Vanaf de nieren stroomt het zuurstofarm bloed via de nierader(s) terug naar het hart, en dat bloed bestaat uit bloed wat gezuiverd is.
Het stof wat de nieren maken met de afvalstoffen (stoffen uit eten, medicijnen) heet dan ook wel je urine.
Een nier bestaat ook weer uit een nierschors, niermerg en een nierbekken.
In het niermerg en in de nierschors vind uitscheiding plaats van water, zouten, afvalstoffen en van onwerkzaam gemaakte schadelijke stoffen.

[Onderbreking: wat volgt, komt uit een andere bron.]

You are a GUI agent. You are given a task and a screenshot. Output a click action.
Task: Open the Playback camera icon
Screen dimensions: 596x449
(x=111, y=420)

Deze stoffen die samen verwijderd worden heet dus urine. In het algemeen komt er in het urine geen glucose voor, wel bij mensen die ongezond eten en leven.
De urine bestaat niet altijd uit de zelfde samenstelling, door het drinken bevat je urine veel water, en de gehaltes aan zouten en afvalstoffen zijn afhankelijk van de hoeveelheden stoffen in het inwendige milieu voorkomen.

Urine word in de nierbekkens verzameld en word dan via de urineleiders afgevoerd aar de urineblaas,en word hier dan tijdelijk opgeslagen, omdat je anders heel vaak zou moeten plassen. Soms word het dan ook via de urineblaas afgevoerd aan de urinebuis zodat je kunt gaan plassen en de urineblaas niet te vol komt te zitten.

Ook bij de nieren komen bepaalde ziektes of virussen voor eentje daarvan is bijvoorbeeld: een nieraandoening. Onder het woord 'nieraandoening' kun je vele soorten onderscheiden van elkaar maar, het is allemaal erg schadelijk voor je nieren.